*Task brief:* Copy, pictures aside: the lines below from the one that holds "You are a GUI" through the final line of the listing, both ends included, exactly as they are and nothing else.

###

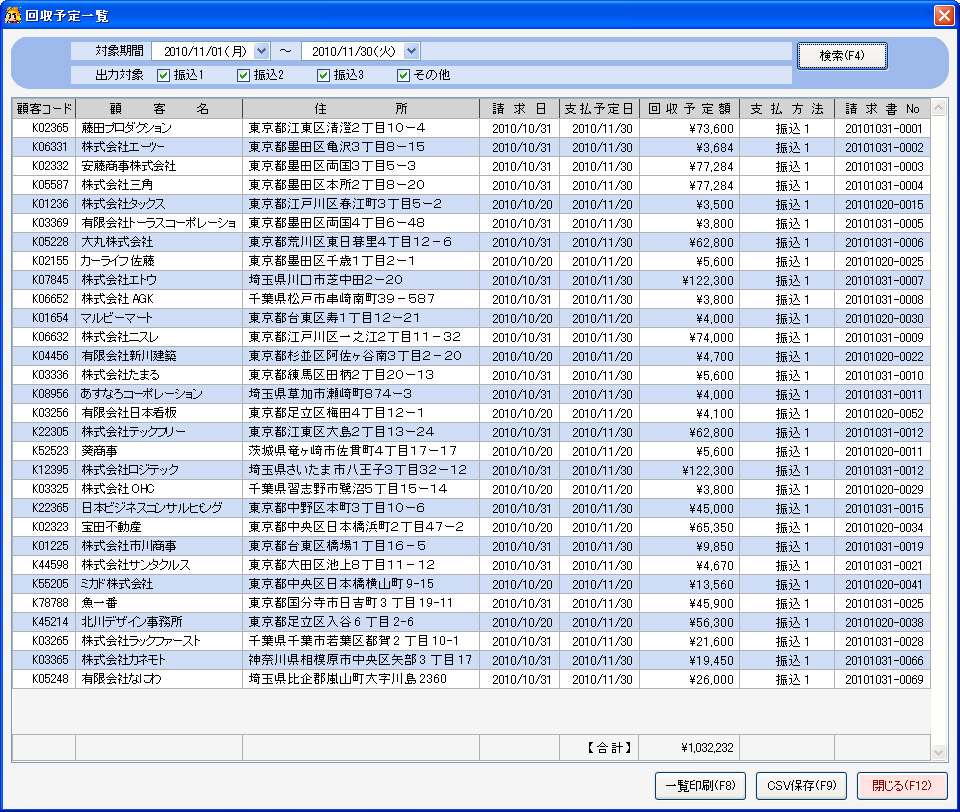The width and height of the screenshot is (960, 812).
Task: Open the start date dropdown
Action: coord(262,51)
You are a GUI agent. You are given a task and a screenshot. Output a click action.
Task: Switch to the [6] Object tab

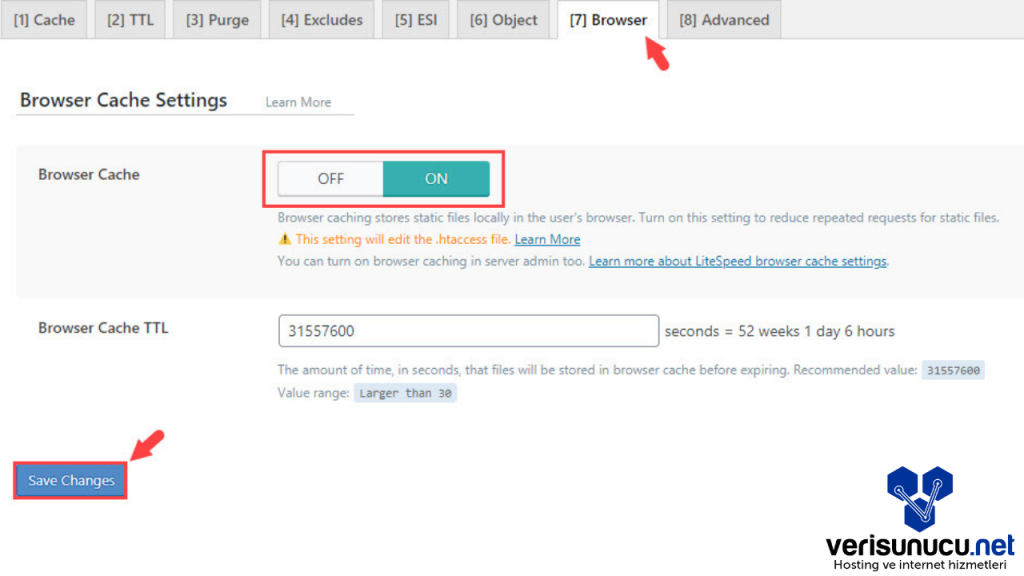pyautogui.click(x=504, y=20)
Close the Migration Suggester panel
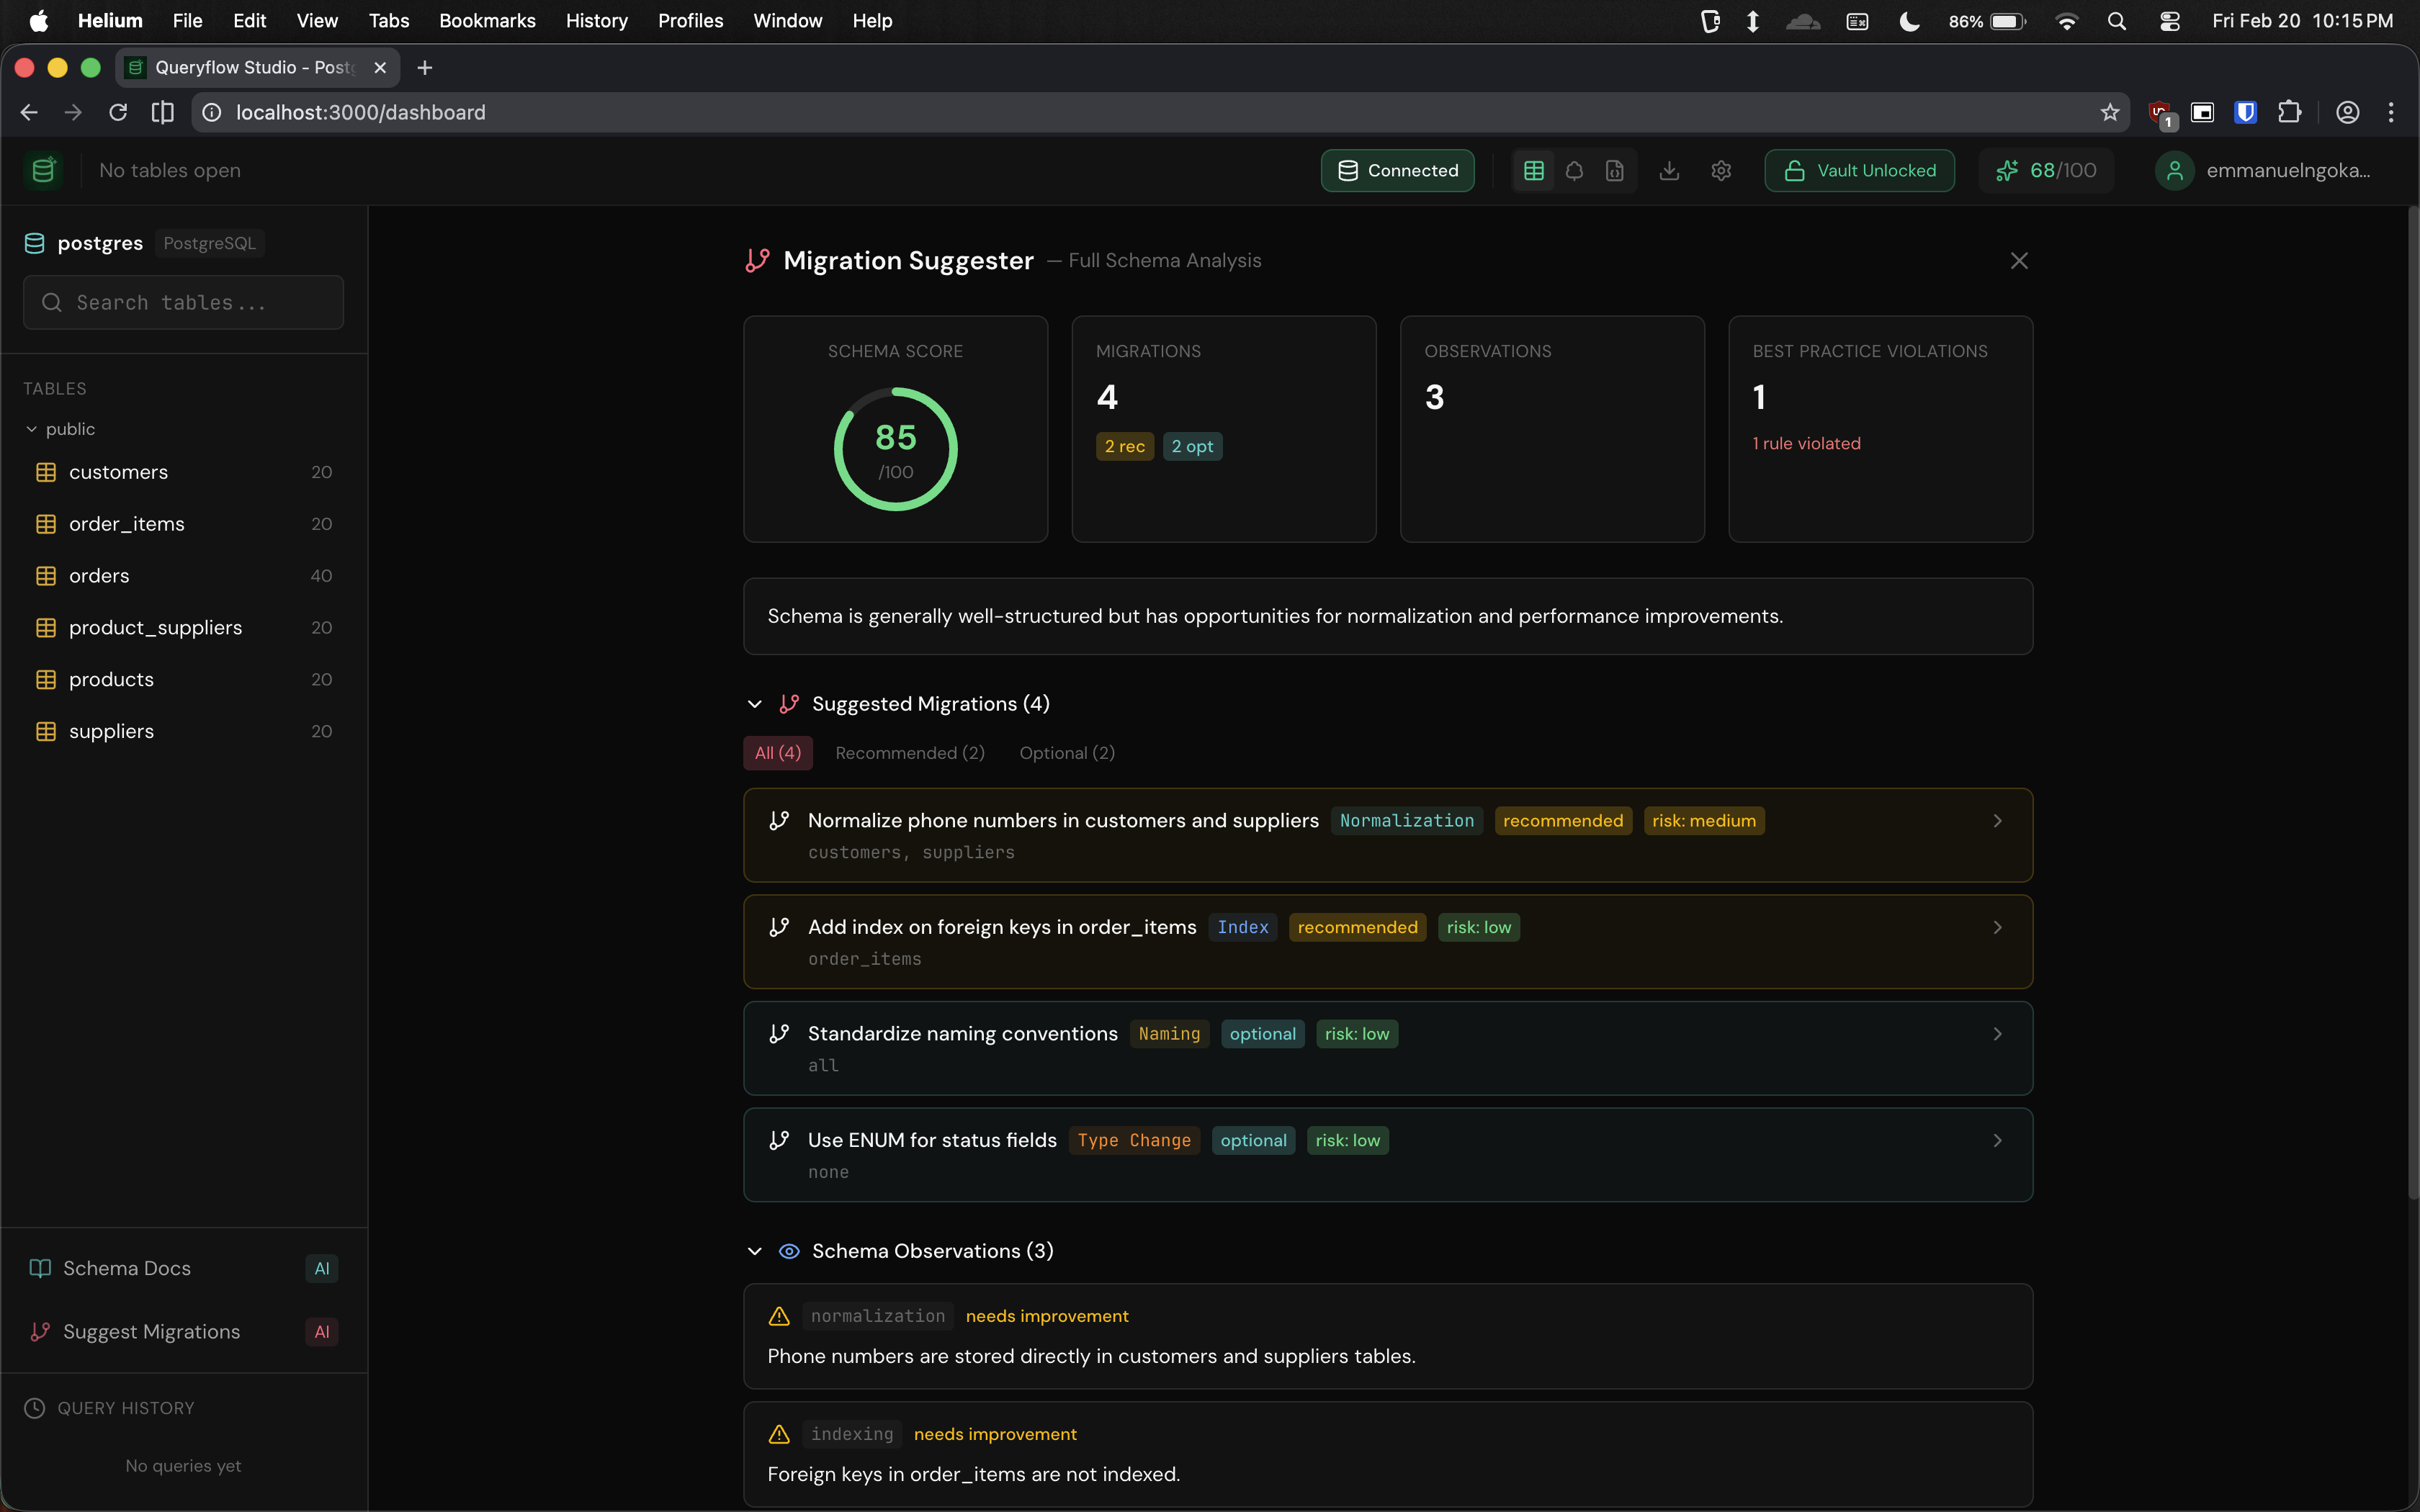The width and height of the screenshot is (2420, 1512). click(2019, 261)
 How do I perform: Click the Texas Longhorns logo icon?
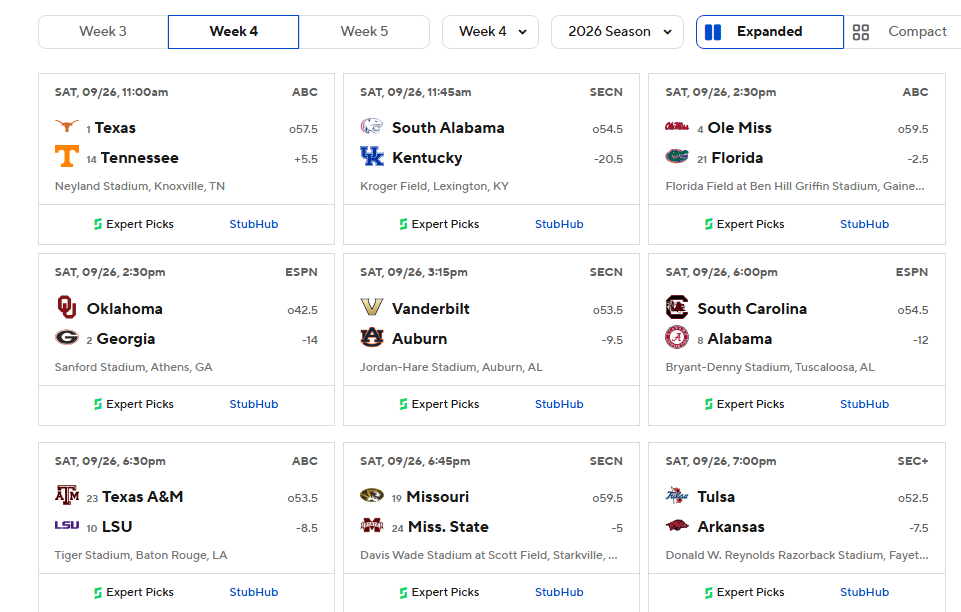pos(67,126)
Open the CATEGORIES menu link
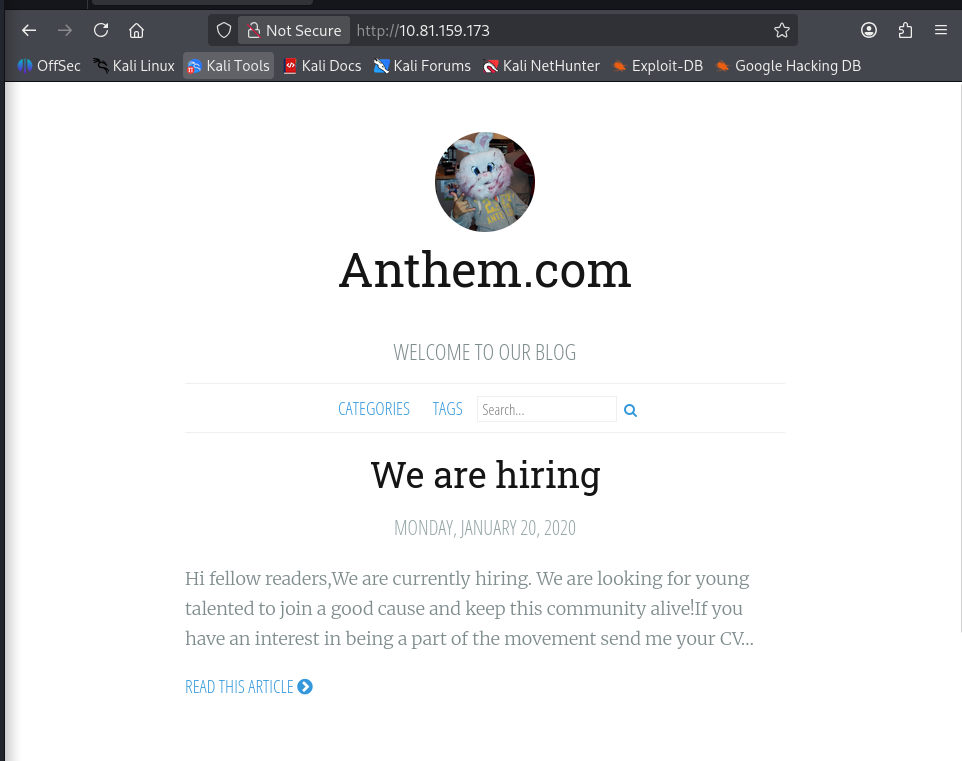 pos(374,409)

###

*Expected answer:*
You are a GUI agent. You are given a task and a screenshot. Output a click action.
Task: Switch to the [6] Object tab

pyautogui.click(x=504, y=20)
Close the Migration Suggester panel
The width and height of the screenshot is (2420, 1512). click(2019, 261)
 How do I perform: Click the Texas Longhorns logo icon?
pos(67,126)
Open the CATEGORIES menu link
 pos(374,409)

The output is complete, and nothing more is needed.